Problem requirements.
Every line below that has "agent" in it should be copied.

Data shown.
════════════════════
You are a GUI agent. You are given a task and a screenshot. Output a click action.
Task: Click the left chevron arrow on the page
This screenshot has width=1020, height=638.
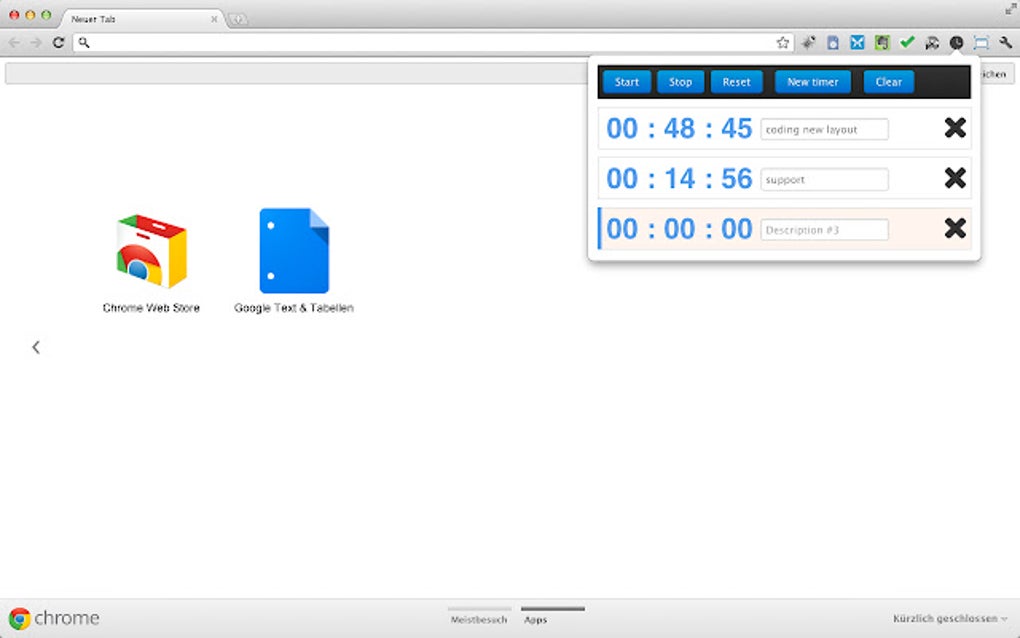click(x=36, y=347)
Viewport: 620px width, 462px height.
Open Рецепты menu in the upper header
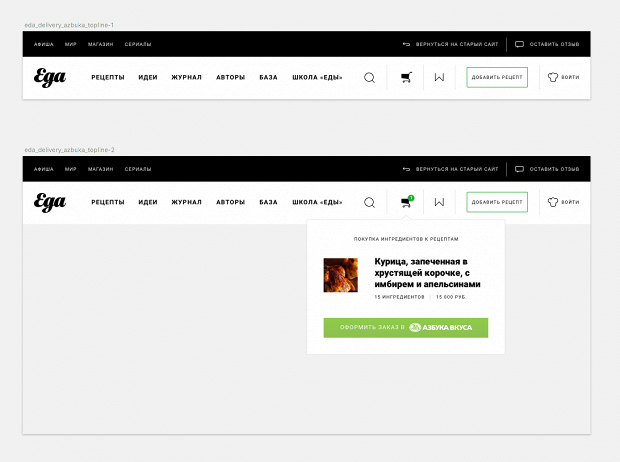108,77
════════════════════
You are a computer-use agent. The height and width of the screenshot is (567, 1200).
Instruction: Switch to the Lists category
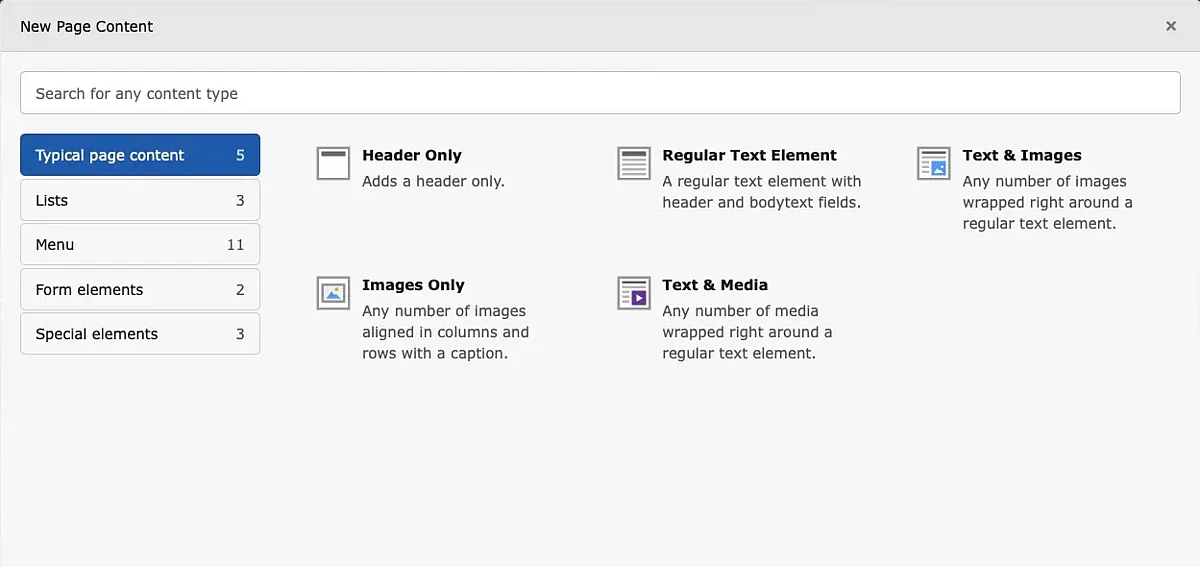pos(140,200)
════════════════════
Written solution.
You are a GUI agent. You are given a task and a screenshot. Output a click action.
You are a computer-use agent. The height and width of the screenshot is (567, 1200).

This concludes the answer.